* _WHAT YOU HAVE TO DO_:
Please repeat exactly the lines below from the one containing "All restaurants in Vinnytsia (50, 1848)" down to the one containing "Recommend (27, 323)", both included, and nothing else.

* _SUPPLIED MATERIAL_:
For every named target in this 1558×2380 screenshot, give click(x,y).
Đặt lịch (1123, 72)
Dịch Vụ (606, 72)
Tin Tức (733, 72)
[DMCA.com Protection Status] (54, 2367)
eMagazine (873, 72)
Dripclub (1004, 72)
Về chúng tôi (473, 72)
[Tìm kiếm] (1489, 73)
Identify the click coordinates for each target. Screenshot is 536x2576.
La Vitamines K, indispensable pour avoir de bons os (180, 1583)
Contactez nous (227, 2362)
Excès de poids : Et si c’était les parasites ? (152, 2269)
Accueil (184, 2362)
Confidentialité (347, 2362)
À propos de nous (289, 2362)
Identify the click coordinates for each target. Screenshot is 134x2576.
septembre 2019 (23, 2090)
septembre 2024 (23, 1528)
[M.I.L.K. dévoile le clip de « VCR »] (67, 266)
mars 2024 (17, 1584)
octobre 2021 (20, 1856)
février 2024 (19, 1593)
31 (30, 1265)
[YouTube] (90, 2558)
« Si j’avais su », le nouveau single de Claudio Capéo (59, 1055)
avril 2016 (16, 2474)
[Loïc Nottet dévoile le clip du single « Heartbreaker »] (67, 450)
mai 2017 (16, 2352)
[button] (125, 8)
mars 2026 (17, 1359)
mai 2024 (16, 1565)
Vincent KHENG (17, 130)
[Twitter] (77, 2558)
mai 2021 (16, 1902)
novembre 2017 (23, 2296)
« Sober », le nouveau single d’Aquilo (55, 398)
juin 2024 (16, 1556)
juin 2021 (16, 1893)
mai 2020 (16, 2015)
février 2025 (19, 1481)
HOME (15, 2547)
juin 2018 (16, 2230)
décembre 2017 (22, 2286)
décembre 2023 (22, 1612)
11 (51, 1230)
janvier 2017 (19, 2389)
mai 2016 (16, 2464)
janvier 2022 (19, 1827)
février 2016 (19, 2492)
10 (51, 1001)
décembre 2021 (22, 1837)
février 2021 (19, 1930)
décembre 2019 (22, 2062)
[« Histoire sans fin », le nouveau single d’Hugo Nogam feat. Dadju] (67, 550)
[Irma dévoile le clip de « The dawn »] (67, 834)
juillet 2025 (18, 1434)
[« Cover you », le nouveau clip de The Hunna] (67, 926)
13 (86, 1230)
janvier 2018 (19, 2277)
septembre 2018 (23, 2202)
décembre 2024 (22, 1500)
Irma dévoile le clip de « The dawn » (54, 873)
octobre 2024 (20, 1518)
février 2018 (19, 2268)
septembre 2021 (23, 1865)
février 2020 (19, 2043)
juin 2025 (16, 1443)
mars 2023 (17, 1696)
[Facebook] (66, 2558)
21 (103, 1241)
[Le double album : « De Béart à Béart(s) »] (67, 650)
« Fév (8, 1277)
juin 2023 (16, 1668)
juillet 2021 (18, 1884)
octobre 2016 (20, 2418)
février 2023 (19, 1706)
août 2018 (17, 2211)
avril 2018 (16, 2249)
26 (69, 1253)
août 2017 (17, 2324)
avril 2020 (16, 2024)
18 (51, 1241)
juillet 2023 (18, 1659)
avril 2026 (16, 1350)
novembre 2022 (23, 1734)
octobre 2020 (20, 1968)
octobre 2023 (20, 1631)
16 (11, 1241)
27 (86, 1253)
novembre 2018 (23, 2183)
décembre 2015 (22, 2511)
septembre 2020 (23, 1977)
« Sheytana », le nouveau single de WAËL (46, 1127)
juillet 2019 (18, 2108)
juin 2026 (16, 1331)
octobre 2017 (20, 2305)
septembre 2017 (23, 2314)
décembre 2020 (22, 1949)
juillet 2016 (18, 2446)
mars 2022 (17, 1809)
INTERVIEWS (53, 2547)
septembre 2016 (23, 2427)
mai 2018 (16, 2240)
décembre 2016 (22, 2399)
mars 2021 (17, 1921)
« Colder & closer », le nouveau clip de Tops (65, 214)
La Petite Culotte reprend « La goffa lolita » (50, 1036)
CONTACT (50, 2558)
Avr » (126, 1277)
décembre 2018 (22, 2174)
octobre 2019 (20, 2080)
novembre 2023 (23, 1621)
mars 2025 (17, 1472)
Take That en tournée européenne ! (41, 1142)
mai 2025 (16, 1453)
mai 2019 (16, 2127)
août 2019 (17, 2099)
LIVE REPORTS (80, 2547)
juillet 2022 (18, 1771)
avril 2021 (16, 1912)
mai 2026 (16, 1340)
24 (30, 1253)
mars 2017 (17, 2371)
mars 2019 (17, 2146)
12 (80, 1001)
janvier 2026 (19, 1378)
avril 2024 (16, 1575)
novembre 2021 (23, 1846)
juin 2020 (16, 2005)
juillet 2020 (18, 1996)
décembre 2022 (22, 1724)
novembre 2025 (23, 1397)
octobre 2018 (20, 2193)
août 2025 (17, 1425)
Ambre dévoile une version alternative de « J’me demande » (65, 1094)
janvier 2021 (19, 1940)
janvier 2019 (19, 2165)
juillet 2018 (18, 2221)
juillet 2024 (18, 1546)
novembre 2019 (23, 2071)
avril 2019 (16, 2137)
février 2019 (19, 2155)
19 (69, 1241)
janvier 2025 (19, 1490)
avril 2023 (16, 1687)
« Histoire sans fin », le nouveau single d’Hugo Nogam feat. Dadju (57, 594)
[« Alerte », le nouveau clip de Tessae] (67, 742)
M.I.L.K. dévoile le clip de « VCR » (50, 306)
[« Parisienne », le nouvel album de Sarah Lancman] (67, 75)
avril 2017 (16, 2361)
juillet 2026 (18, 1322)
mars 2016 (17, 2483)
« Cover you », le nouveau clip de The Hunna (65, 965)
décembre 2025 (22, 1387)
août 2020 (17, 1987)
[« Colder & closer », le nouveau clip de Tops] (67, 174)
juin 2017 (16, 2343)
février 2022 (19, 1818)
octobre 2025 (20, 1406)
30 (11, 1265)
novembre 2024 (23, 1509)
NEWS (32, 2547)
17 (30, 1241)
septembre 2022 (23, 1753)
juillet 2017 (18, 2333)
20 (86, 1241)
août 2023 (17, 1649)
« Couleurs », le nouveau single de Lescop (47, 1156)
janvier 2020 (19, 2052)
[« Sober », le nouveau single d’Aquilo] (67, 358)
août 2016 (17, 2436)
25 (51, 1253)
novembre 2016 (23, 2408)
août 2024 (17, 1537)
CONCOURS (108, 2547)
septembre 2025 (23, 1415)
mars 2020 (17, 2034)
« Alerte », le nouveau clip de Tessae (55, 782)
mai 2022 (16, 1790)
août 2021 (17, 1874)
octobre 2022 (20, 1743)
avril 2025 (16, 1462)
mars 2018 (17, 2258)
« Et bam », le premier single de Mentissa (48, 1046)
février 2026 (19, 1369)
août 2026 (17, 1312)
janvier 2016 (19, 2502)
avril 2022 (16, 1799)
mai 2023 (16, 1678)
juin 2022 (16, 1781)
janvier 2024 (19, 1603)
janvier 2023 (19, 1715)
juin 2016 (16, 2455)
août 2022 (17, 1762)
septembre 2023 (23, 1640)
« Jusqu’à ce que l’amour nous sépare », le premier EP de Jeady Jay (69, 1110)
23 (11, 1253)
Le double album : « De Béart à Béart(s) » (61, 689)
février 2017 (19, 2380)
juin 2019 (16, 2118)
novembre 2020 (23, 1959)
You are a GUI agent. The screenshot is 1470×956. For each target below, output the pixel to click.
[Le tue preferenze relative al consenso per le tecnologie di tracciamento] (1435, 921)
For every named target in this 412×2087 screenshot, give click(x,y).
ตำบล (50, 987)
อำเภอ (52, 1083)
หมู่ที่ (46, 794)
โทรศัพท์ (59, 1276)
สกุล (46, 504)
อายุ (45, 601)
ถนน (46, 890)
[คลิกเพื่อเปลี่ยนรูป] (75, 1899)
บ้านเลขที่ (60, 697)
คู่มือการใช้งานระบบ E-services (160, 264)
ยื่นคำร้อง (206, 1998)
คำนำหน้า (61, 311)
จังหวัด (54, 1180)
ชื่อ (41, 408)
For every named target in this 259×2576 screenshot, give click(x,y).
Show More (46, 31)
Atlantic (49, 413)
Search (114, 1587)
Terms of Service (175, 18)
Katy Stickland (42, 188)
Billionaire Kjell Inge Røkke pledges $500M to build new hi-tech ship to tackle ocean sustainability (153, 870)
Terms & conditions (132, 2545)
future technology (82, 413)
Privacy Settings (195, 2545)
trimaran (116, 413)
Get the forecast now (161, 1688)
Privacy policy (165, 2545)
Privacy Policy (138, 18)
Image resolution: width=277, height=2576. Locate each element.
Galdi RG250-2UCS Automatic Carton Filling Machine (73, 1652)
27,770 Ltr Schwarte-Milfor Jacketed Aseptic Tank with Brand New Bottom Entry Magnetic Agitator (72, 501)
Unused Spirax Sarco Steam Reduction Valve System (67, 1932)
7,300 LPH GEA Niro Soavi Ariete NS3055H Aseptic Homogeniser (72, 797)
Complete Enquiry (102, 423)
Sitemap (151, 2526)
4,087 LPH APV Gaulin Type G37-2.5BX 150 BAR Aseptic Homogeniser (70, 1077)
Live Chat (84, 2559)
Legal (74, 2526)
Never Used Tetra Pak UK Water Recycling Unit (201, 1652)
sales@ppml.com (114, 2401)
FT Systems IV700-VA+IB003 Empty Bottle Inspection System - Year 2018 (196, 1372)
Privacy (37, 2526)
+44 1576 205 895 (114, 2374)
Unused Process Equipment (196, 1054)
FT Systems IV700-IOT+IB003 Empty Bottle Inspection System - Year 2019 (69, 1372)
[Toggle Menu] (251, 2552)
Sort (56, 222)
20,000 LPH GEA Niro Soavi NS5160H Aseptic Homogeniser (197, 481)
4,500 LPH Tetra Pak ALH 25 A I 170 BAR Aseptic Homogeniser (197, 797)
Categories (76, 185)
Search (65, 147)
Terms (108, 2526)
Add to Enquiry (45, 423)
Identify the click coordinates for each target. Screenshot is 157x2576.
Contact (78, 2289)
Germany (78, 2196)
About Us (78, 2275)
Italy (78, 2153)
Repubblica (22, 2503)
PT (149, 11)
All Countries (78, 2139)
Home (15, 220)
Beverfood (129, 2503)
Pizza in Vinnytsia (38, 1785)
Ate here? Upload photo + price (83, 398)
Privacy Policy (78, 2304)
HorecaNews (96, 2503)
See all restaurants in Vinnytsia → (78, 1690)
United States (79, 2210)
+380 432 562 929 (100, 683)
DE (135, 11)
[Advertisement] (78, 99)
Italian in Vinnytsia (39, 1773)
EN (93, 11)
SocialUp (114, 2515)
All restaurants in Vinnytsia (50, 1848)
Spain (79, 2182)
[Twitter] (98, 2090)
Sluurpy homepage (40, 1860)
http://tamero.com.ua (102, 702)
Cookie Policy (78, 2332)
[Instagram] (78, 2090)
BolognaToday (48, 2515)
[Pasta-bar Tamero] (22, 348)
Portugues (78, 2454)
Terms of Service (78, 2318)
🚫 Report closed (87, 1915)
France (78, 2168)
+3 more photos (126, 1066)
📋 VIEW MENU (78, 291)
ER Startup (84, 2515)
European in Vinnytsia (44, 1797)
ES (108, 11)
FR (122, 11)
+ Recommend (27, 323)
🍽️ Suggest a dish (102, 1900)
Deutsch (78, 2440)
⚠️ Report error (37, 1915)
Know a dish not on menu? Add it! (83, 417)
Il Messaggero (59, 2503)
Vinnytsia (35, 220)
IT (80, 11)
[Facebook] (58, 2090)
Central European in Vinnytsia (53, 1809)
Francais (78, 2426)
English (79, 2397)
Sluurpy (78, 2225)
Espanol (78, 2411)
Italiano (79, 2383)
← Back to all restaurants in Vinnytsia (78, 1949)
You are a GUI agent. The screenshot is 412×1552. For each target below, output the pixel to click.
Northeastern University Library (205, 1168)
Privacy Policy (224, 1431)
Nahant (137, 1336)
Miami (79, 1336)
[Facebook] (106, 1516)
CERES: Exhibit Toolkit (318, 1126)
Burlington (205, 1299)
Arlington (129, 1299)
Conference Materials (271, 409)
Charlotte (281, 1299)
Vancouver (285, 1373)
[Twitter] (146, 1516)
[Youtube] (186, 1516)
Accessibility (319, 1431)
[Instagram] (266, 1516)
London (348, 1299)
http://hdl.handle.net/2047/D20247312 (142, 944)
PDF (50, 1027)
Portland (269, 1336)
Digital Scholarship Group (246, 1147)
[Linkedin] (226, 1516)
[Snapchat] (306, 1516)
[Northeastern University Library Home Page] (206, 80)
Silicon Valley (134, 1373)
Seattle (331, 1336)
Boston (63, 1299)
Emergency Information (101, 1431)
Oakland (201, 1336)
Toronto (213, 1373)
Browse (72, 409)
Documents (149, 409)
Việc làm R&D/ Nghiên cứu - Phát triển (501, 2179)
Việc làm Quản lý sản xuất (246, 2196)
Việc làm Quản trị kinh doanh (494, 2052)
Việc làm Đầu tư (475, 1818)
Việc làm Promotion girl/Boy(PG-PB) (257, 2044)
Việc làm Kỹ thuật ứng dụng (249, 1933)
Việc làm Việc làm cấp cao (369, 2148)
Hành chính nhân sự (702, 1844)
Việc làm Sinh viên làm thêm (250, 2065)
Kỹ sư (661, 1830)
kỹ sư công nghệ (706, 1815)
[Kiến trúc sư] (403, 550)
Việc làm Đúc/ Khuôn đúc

* _YOUR RESPONSE_:
All restaurants in Vinnytsia (50, 1848)
Spain (79, 2182)
[Twitter] (98, 2090)
Sluurpy homepage (40, 1860)
http://tamero.com.ua (102, 702)
Cookie Policy (78, 2332)
[Instagram] (78, 2090)
BolognaToday (48, 2515)
[Pasta-bar Tamero] (22, 348)
Portugues (78, 2454)
Terms of Service (78, 2318)
🚫 Report closed (87, 1915)
France (78, 2168)
+3 more photos (126, 1066)
📋 VIEW MENU (78, 291)
ER Startup (84, 2515)
European in Vinnytsia (44, 1797)
ES (108, 11)
FR (122, 11)
+ Recommend (27, 323)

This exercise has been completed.